Task: Copy the records below without altering a single word.

Saved entries:
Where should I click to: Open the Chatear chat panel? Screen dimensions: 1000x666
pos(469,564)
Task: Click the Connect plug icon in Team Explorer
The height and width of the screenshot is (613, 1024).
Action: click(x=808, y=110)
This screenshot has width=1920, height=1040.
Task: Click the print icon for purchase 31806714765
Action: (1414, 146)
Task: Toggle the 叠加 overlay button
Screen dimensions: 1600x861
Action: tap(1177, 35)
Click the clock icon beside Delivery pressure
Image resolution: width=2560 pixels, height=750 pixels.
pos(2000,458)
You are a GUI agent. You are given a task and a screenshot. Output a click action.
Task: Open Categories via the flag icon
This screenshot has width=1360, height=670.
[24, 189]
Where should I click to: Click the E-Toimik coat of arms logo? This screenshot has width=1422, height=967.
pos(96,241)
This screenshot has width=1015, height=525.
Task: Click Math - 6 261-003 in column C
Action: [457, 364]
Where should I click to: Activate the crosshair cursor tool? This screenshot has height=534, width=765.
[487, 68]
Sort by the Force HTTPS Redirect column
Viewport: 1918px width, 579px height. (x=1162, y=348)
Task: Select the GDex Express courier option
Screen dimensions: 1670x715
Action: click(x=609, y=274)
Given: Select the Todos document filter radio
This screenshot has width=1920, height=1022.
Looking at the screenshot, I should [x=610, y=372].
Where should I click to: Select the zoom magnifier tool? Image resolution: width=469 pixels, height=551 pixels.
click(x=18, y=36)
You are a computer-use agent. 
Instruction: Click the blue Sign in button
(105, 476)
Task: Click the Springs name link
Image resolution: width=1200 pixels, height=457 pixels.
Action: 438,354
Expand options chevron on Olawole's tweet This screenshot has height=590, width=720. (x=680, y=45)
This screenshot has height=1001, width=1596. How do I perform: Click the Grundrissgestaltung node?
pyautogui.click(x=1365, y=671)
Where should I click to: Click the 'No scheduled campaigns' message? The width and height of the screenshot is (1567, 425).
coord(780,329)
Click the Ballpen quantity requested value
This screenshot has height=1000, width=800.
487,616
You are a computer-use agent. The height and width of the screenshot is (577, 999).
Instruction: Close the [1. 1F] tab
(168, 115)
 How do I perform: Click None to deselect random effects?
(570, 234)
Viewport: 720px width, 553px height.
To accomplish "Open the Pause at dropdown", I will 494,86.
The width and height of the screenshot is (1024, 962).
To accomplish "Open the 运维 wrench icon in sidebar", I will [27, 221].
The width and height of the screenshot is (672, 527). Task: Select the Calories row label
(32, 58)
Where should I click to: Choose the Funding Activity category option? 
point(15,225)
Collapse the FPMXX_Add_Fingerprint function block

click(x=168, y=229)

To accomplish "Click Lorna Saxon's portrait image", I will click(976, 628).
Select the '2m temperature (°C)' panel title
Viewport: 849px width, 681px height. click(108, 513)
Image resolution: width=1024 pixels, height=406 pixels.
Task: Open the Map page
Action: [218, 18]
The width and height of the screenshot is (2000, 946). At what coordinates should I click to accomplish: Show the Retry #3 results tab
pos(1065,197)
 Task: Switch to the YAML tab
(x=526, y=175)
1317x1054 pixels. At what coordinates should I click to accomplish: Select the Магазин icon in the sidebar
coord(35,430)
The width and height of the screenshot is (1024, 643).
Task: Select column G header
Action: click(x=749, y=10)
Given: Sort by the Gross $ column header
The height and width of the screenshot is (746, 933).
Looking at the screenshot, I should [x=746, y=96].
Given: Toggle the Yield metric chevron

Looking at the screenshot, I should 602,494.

Answer for this exercise:
Where should I click to: Open the Chatear chat panel? Screen dimensions: 1000x666
pos(469,564)
Task: Click the Connect plug icon in Team Explorer
The height and width of the screenshot is (613, 1024).
Action: click(x=808, y=110)
This screenshot has width=1920, height=1040.
Task: Click the print icon for purchase 31806714765
Action: (1414, 146)
Task: Toggle the 叠加 overlay button
Screen dimensions: 1600x861
Action: tap(1177, 35)
Click the clock icon beside Delivery pressure
Image resolution: width=2560 pixels, height=750 pixels.
pos(2000,458)
You are a GUI agent. You are given a task and a screenshot. Output a click action.
Task: Open Categories via the flag icon
This screenshot has width=1360, height=670.
[24, 189]
Where should I click to: Click the E-Toimik coat of arms logo? This screenshot has width=1422, height=967.
pos(96,241)
This screenshot has width=1015, height=525.
Task: Click Math - 6 261-003 in column C
Action: [457, 364]
Where should I click to: Activate the crosshair cursor tool? This screenshot has height=534, width=765.
[487, 68]
Sort by the Force HTTPS Redirect column
Viewport: 1918px width, 579px height. (x=1162, y=348)
Task: Select the GDex Express courier option
Screen dimensions: 1670x715
Action: click(x=609, y=274)
Given: Select the Todos document filter radio
This screenshot has width=1920, height=1022.
Looking at the screenshot, I should [x=610, y=372].
Where should I click to: Select the zoom magnifier tool? Image resolution: width=469 pixels, height=551 pixels.
click(x=18, y=36)
You are a computer-use agent. 
Instruction: Click the blue Sign in button
(105, 476)
Task: Click the Springs name link
Image resolution: width=1200 pixels, height=457 pixels.
Action: 438,354
Expand options chevron on Olawole's tweet This screenshot has height=590, width=720. (x=680, y=45)
This screenshot has height=1001, width=1596. How do I perform: Click the Grundrissgestaltung node?
pyautogui.click(x=1365, y=671)
Where should I click to: Click the 'No scheduled campaigns' message? The width and height of the screenshot is (1567, 425).
coord(780,329)
Click the Ballpen quantity requested value
This screenshot has height=1000, width=800.
487,616
You are a computer-use agent. The height and width of the screenshot is (577, 999).
Instruction: Close the [1. 1F] tab
(168, 115)
 How do I perform: Click None to deselect random effects?
(570, 234)
Viewport: 720px width, 553px height.
To accomplish "Open the Pause at dropdown", I will 494,86.
The width and height of the screenshot is (1024, 962).
To accomplish "Open the 运维 wrench icon in sidebar", I will [27, 221].
The width and height of the screenshot is (672, 527). Task: Select the Calories row label
(32, 58)
Where should I click to: Choose the Funding Activity category option? 
point(15,225)
Collapse the FPMXX_Add_Fingerprint function block

click(x=168, y=229)

To accomplish "Click Lorna Saxon's portrait image", I will click(976, 628).
Select the '2m temperature (°C)' panel title
Viewport: 849px width, 681px height. click(108, 513)
Image resolution: width=1024 pixels, height=406 pixels.
Task: Open the Map page
Action: [218, 18]
The width and height of the screenshot is (2000, 946). At what coordinates should I click to accomplish: Show the Retry #3 results tab
pos(1065,197)
 Task: Switch to the YAML tab
(x=526, y=175)
1317x1054 pixels. At what coordinates should I click to accomplish: Select the Магазин icon in the sidebar
coord(35,430)
The width and height of the screenshot is (1024, 643).
Task: Select column G header
Action: click(x=749, y=10)
Given: Sort by the Gross $ column header
The height and width of the screenshot is (746, 933).
Looking at the screenshot, I should [x=746, y=96].
Given: Toggle the Yield metric chevron

Looking at the screenshot, I should 602,494.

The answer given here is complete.